▶ _Exercise 1_
In the passage about Cementerio de la Chacarita, rewrite the portion from "While Chacarita receives" up to and including "anything but beautiful.", substituting "tombs" for "mausoleums".

▶ _Source passage_
☆ ☆ ☆

The city needed to increase its burial grounds, and Chacarita was chosen as the location for a new cemetery. Cementerio de la Chacarita was inaugurated on April 14th, 1871. The first to be buried was a bricklayer named Manuel Rodriguez.

The Western Railway quickly extended a line that would transport the accumulating dead. The train that performed this twice-daily task was named La Porteña, but became known as the "train of death."

The People's Commission was soon formed to handle the ravages of the epidemic across the city. The leader, José Roque Pérez, a prestigious lawyer shown in the painting to the left, succumbed to yellow fever along with many others who did not flee.

Over 13,000 people of the city's some 180,000 residents died in just several months, before the cold arrived and killed off mosquitoes. Normal life resumed in time, but this quote from Guillermo Hudson's "Ralph Herne" indicates that the city was haunted by the catastrophe for years after:

"...But the years of peace and prosperity did not delete the memory of that terrible period when during three long months the shadow of the Angel of Death extended over the city of the nice name, when the daily harvest of victims were thrown together — old and young, rich and poor, virtuous and villains — to mix their bones in a communal grave, when each day the echo of footsteps interrupted the silence less often, when like the past the streets became desolate and grassy."

Cementerio de la Chacarita has since become a place of worship and remembrance. Everyone is welcome in Chacarita, from the less-fortunate to the famed. The soil there is for intellectuals, artists, boxers and ordinary people. Cementerio de la Recoleta, which turned away victims of the epidemic, has always been more aristocratic and exclusive. 

While Chacarita receives more residents than Recoleta, it has far fewer visitors. During my time there I never saw any other rovers like myself, just visiting relatives, caretakers, and a funeral gathering. I found it comforting that it's still a very personal place for Argentines. I felt privileged to explore the grounds and tried to maintain a respectfully low profile.

It was inaugurated as the "Cemetery of the West" in 1886, but its popular name stuck, and it was officially renamed in 1949.

Over the years its mausoleums became equally as splendid as Recoleta's, with an abundance of styles and design. Its grandeur endures, but has become worn down in many places. Though some of its aging is serious, I never thought of it as anything but beautiful.

Recently the union workers formally expressed their concern about the aging. There is a degree of abandonment, and water damage, which has resulted in the crumbling of masonry and deterioration of ceilings.

☆ ☆ ☆

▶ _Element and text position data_
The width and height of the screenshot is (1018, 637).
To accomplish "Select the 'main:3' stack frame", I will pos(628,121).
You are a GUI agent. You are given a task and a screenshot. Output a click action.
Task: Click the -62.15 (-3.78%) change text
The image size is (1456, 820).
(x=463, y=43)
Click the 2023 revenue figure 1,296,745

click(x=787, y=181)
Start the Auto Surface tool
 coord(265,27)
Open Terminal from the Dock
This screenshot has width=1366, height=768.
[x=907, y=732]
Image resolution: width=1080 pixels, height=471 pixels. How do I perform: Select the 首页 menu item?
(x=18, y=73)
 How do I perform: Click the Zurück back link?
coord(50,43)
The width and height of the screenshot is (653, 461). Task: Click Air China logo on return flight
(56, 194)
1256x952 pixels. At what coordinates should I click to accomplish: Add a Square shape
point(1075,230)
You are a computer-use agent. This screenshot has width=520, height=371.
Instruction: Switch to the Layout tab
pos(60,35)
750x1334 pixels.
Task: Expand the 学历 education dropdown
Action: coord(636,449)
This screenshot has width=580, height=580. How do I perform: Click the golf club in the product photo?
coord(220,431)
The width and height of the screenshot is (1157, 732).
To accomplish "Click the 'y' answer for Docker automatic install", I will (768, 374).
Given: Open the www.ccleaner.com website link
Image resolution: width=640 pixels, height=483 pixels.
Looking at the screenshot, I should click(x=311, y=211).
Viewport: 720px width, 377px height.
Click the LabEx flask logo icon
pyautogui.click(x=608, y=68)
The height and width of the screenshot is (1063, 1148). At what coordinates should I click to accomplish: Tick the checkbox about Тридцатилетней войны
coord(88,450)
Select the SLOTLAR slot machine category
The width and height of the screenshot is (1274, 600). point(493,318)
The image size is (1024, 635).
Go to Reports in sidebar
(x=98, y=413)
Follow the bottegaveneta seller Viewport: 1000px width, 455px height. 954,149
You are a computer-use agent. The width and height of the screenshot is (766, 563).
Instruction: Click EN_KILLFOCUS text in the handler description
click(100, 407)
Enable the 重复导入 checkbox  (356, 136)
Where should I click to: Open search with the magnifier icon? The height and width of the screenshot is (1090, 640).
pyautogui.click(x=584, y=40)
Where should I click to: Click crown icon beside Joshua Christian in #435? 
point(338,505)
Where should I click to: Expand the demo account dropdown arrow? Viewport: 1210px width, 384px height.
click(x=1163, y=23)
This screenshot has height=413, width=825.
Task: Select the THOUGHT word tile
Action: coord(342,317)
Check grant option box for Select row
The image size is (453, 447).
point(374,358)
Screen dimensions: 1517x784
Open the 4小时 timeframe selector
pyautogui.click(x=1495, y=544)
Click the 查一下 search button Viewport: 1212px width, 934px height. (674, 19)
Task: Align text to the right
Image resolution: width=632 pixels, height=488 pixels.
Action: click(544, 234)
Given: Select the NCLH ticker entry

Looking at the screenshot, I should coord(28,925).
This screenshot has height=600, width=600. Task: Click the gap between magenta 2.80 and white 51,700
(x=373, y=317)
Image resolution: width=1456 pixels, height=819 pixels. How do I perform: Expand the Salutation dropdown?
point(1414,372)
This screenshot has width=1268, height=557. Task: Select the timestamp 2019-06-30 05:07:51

☆ ☆ ☆

▶ _Exercise 2_
Rewrite the records from the start up to and including the line with "coord(265,27)", requests included. Multiply every coordinate in the answers by 0.9 and round each result to a whole number, with halves rounded up.

▶ _Result 1_
While Chacarita receives more residents than Recoleta, it has far fewer visitors. During my time there I never saw any other rovers like myself, just visiting relatives, caretakers, and a funeral gathering. I found it comforting that it's still a very personal place for Argentines. I felt privileged to explore the grounds and tried to maintain a respectfully low profile.

It was inaugurated as the "Cemetery of the West" in 1886, but its popular name stuck, and it was officially renamed in 1949.

Over the years its tombs became equally as splendid as Recoleta's, with an abundance of styles and design. Its grandeur endures, but has become worn down in many places. Though some of its aging is serious, I never thought of it as anything but beautiful.

▶ _Result 2_
The width and height of the screenshot is (1018, 637).
To accomplish "Select the 'main:3' stack frame", I will pos(565,109).
You are a GUI agent. You are given a task and a screenshot. Output a click action.
Task: Click the -62.15 (-3.78%) change text
The image size is (1456, 820).
(x=417, y=39)
Click the 2023 revenue figure 1,296,745

click(x=708, y=163)
Start the Auto Surface tool
 coord(239,24)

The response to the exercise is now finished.